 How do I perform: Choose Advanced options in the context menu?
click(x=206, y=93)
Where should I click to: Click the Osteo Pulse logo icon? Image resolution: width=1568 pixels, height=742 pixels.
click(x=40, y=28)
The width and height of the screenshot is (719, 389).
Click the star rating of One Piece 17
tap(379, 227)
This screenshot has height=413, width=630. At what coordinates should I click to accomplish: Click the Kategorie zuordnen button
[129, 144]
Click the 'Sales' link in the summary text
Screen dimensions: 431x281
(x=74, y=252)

══════════

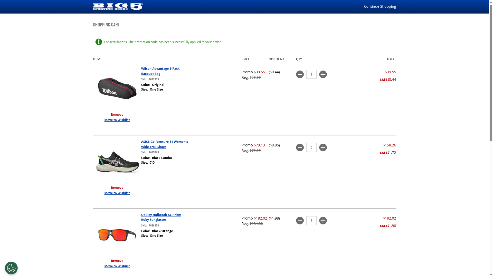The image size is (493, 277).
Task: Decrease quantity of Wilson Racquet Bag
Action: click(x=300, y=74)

══════════

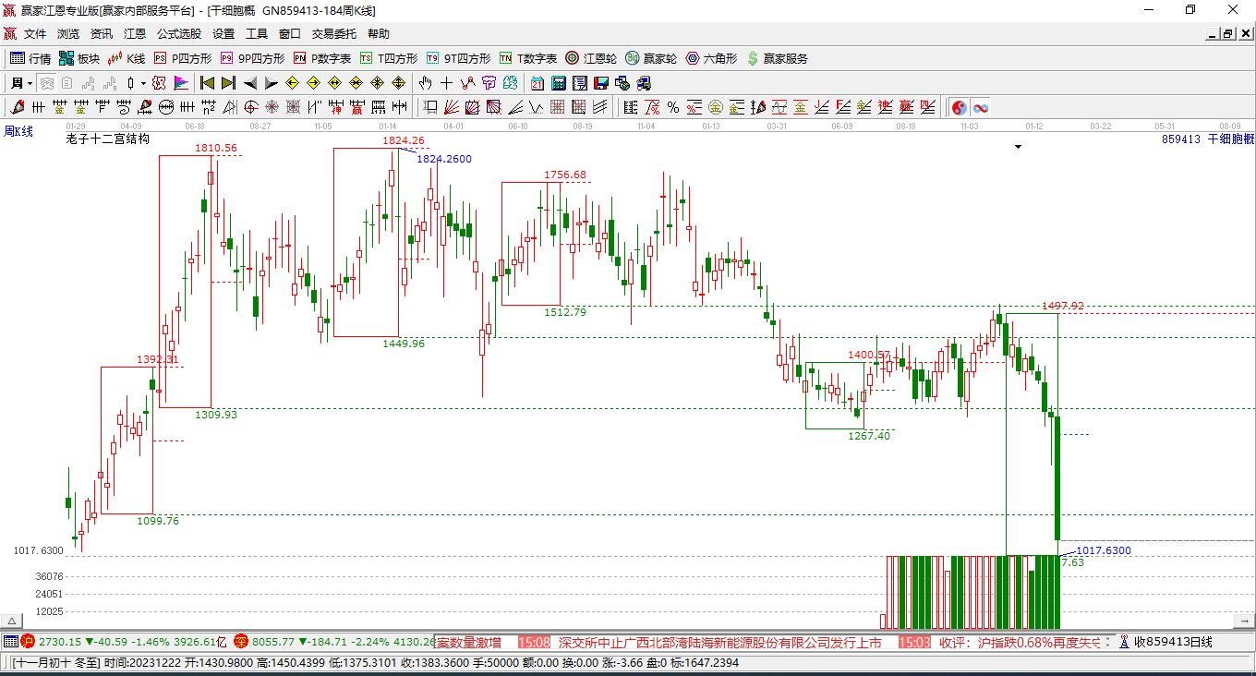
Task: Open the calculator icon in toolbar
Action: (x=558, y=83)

══════════

What to do: Retype exactly the lines of the data above that fall between the line with "How do I perform: Choose" and the line with "The width and", inclusive, and add nothing.

Task result:
 How do I perform: Choose Advanced options in the context menu?
click(x=206, y=93)
Where should I click to: Click the Osteo Pulse logo icon? Image resolution: width=1568 pixels, height=742 pixels.
click(x=40, y=28)
The width and height of the screenshot is (719, 389).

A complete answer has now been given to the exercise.